Our family shadows will always be there with us in the imprint of our biologically and our heart space until we become agents of change in our families and assist the healing process. Before we speak peace not just as a goal, but as a means of an end as Martin Luther King Jr. said, we must seek peace as a means in the family relations before we seek peace as a means in the world.
In that regard, I will leave you with this from my fifth grade class. At the end of class we close in our closing trust circle, which is a time where we can say anything and everything about yoga, our lives, our problems, our joys, etc. The dialogue of this circle was about violence, physical violence and students confiding they committed acts of violence to others, including family members. Many of the students are extremely desensitized to violence. Hitting others out of violence is a comical affair, because laughing is better than how scary it feels to show our vulnerability and our deep desire for authentic love and connection. It’s easy to keep the walls up with nervous laughter, than to break them down in blood, sweat, and tears.
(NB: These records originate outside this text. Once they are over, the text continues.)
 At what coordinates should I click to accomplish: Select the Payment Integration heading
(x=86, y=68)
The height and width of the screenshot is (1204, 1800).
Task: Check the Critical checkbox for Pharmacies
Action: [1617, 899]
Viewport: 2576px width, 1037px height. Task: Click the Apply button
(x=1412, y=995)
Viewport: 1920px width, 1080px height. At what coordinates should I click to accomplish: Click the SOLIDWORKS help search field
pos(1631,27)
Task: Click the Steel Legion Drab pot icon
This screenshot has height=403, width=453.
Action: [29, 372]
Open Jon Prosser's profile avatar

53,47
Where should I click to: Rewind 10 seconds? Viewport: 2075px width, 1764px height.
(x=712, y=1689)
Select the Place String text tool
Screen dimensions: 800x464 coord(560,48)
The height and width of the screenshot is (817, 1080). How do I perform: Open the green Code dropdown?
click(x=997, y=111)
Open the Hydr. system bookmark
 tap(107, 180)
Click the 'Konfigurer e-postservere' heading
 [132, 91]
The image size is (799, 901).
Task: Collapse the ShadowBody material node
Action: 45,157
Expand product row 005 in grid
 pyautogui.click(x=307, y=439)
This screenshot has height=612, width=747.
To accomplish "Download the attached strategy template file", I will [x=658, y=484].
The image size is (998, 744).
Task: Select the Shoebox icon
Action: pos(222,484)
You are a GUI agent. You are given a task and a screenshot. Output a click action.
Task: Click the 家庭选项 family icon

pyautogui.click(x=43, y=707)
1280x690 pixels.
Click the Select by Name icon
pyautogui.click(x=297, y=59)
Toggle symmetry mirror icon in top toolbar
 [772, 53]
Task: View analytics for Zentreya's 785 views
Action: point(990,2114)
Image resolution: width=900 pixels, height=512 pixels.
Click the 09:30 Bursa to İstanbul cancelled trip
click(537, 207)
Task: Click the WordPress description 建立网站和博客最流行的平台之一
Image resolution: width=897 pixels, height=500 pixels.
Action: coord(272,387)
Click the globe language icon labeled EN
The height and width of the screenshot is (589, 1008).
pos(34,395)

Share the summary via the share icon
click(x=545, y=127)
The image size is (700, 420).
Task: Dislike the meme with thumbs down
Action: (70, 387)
My kids just don’t know any better. They are no better or worse than you or me. They don’t know another way. Telling each other to shut up and hit each other is all they know. Some students were actually intrigued on what to do instead of hitting back if someone hit you. Their hearts opened just a tiny bit with those questions. We talked about strength in non-violence and strength in violence. This is the real shift, right after we move the toxic baggage out of our bodies and minds on the mat, the time in the trust circle, no magic carpets, no rainbows, but walls coming down little by little.
A student too shy or too concerned to share their story in the trust circle came to me after class to share her violent and traumatic story about recent drama happening at home and sought me out for advice on what to do. She said there was a lot of drama and violence going on at home, physical violence among the adults and she wanted to know what to do. After guiding her to seek safety for herself first, I told her to use some techniques we’ve been learning in class in her safe space, and wait until the storm has passed with the adults. Then I said, talk to the adult you feel most connected to, the one that will not harm you with words or hands when they are at their most calm. Tell them how you feel about the violence. Teach them something you learned in class, but don’t force it, just suggest it. Plant a seed. Be the change and keep breathing mindfully, acting mindfully, and waiting patiently.
“See my dear” I said to her, and continued “we can’t change people, but we can give them love tools to change themselves.” My amazing fifth grade student is an agent of change for herself already or she wouldn’t be asking me the questions she’s asking me. She doesn’t know this yet, but she’s an agent of change for her family. And, in that dynamic we shall seek peace as a means to an end and make real shift happen in the world.